Relative subjects:
Custom shaders
Shadowmap
Lightmap
Line of Sight
Fog of War
Screen Space Ambient Occlusion (SSAO)
Contact-Surface
Okey, so it's getting close to christmas and all my friends has fleed my hometown to their own hometowns. I have spent these days on the coach(since my friends is out of town) doing some thinking about the lighting in the game i'm currently developing with some friends and I just like to share some of the thoughts I came up with incase someone is interested

First off I can show a picture of the game to give you an Idea what I have to work with.

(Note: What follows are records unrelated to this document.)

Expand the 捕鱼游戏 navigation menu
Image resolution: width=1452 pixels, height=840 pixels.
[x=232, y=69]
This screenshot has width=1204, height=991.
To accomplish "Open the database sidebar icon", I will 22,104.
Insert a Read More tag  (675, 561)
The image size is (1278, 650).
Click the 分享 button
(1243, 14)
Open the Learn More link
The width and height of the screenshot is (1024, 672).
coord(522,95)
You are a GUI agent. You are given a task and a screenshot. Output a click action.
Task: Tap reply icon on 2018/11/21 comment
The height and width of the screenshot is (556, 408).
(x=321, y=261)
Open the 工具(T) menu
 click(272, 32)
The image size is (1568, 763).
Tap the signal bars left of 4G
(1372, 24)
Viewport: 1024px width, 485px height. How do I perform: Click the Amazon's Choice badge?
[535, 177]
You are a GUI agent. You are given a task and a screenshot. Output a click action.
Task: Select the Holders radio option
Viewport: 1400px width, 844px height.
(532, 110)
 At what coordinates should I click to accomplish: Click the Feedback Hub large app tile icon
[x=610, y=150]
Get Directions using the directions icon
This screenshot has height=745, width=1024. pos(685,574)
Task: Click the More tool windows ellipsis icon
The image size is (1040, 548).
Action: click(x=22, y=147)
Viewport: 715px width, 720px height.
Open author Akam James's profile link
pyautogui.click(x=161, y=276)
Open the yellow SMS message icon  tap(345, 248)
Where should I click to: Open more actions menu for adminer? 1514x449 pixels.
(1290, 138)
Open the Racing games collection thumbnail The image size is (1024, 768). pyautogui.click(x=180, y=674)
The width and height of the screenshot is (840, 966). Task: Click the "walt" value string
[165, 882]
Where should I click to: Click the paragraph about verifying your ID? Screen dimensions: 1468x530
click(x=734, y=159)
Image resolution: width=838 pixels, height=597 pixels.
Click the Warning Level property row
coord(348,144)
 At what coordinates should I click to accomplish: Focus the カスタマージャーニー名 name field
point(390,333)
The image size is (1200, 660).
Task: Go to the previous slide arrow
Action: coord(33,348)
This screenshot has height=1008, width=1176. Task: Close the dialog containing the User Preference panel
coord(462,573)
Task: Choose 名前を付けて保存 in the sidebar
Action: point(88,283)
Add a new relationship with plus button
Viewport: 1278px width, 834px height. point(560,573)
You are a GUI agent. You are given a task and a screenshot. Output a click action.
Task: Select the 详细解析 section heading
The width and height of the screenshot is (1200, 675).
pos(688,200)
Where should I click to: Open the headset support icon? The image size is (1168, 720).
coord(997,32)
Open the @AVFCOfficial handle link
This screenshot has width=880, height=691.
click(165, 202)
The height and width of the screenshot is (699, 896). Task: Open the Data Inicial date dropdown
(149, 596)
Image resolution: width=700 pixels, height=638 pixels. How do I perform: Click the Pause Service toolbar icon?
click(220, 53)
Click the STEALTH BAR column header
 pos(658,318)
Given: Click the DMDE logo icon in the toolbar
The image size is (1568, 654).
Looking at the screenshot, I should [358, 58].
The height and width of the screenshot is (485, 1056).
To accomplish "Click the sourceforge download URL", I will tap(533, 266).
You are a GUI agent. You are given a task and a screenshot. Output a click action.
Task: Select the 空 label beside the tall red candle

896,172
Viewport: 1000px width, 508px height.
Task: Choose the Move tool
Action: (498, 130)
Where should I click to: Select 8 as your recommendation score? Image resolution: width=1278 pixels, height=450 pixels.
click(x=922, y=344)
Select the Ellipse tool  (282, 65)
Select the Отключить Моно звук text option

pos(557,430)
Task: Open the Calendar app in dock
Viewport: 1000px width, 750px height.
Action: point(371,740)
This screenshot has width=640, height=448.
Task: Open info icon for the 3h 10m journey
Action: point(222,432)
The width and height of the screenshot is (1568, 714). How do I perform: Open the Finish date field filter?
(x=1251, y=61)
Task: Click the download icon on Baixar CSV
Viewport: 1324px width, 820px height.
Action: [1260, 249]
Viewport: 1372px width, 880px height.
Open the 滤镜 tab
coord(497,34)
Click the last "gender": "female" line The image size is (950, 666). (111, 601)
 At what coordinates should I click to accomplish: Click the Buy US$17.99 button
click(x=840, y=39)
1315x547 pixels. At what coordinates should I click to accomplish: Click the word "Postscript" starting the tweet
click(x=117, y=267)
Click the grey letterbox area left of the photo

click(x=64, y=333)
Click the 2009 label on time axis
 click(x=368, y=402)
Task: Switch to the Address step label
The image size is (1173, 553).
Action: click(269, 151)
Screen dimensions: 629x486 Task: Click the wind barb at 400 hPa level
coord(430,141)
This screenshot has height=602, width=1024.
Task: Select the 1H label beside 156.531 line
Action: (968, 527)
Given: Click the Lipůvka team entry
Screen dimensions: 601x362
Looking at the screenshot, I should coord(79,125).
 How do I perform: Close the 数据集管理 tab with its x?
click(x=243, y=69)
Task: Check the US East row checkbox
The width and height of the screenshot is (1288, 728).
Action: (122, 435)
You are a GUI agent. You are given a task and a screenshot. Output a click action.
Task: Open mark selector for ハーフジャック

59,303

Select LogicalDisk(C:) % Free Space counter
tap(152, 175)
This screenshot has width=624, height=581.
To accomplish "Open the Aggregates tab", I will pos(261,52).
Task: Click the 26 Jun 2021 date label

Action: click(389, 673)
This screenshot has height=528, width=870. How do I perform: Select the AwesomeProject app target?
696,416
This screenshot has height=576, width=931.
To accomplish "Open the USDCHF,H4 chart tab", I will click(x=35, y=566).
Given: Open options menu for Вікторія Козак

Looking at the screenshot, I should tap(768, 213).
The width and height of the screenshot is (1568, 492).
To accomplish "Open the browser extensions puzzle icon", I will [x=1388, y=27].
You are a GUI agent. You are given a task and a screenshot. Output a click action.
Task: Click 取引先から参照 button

So it's a turnbased strategygame where you can play 1v1 online or LAN or vs a computer.
The camera can by zoomed out and in and turned in any direction.
1. ShadowmappingAs you can see there is not much shadows in the game. I have spent tons of hours of researching shadowmapping techniques and settled with one where I just prerendered a static shadowmap for the whole level wich I then did depthtests against in runtime.
It worked well on the landscape, but there was an issue where the resolution wasn't enought when I applied the shadows to the objects. I had problems with penumbra areas and z-fighting. Any blur filter or any other technique didn't seem to solve the problem.
I noticed that I could change the texture from 16bit to 32 bit to increase the depthresolution and also set the far near planes as close to each other as possible. It didn't help much though.
I thought that I might just add realtime shadows instead, It's more expensive but the it would be of a higher resolution. I did alot of reasearch and tried several approuches but I just couldn't get it working perfect with the dynamics of the camera in the game. So I sought my answers in something else..
2. LightmappingSince most of the content in my level is static I thought I could use a lightmap for the landscape instead of a shadowmap. It would allow the graphiccard to do texturefiltering on the texture, I could prerender blurfilters and it would be alot cheaper to render.
I must say that this was alot easier then expected. All I had to do was to do a collisiontest from each point in the landscape facing the sun and save it to a texture. Wow, why didn't I try this before? Took like 3 min to calculate but since I save the lightmap-texture I don't need to do it again, aight!
3. SSAO, not reallyAs you can see in the previous picture I were using SSAO along with the shadows. It's not real SSAO though

I had a thoght about SSAO and did some research on it, I tried implemting it and got it working but I noticed that calculating SSAO for up to 500 objects in a level takes some time and the detail wasn't very satisfying either. I had a thought about it and asked myself if a strategygame is a good setup for SSAO? I would say no, it's other ways I could simulate the effect of SSAO which is alot quicker and cheaper. I got this idéa that what if I just simulate a contact-surface between the objects and the landscape, wouldn't that give an effect that would increase the looks of the game? Probably.
What I did was that I did a collisiontest on the points on the landscape and about 3 pixels up determine if it was an object above that point. I set the pixels accordinly into a texture and ran a PCF filter on it so it would bleed(to get it outside of the meshes). This took like 2 minutes for me to calculate, and needs again only be done once. I could live with that and the depth of the game increased significally.
Part 2 was to get the meshes to blend with the landscape. By simply checking the position of the pixel in the shader relative to the objects height I could fade it on the bottom. Really cheap but the result talks for itself:

4. Lightning on objectsNext step in the progess would be to get those darn shadows on the objects in the scene. What I came up with was to once again precompute this(on level basis). What I did was to run through each vertex in ever single object on the level and do a collisiontest towards the direction of the light and then I tried to save the data into a texture but I had problems with understanding the UV-coords so instead I chose to set it into the vertexcolor in the mesh. This went smoother then expected, took like 60 seconds to run though 350 objects and I could save the information to reuse it for the specific level each time.
5. ConclusionIt's a beautiful day, I am so happy to get rid of the shadowmapping(it's really a maze). I had some problems with getting the vertexnormals to work with the setting of the vertexcolors but I it was a easy fix. Below is a picture with working normalmaps and specualar. Anyway the best thing about all this is that the levelartists is using a neat leveleditor that I built, where they just need to click "Export" once everything is done and then Lightmaps, Nodegraph, Heightfiles, Occlusionmap, FoW-grid and other information is calculated, zipped to one file and then it's just to put in the level-folder of the game and ready2play. Since everything is precomputed we can get all these neat qualityfeatures during runtime for almost at same fps as simply running ambient lighting.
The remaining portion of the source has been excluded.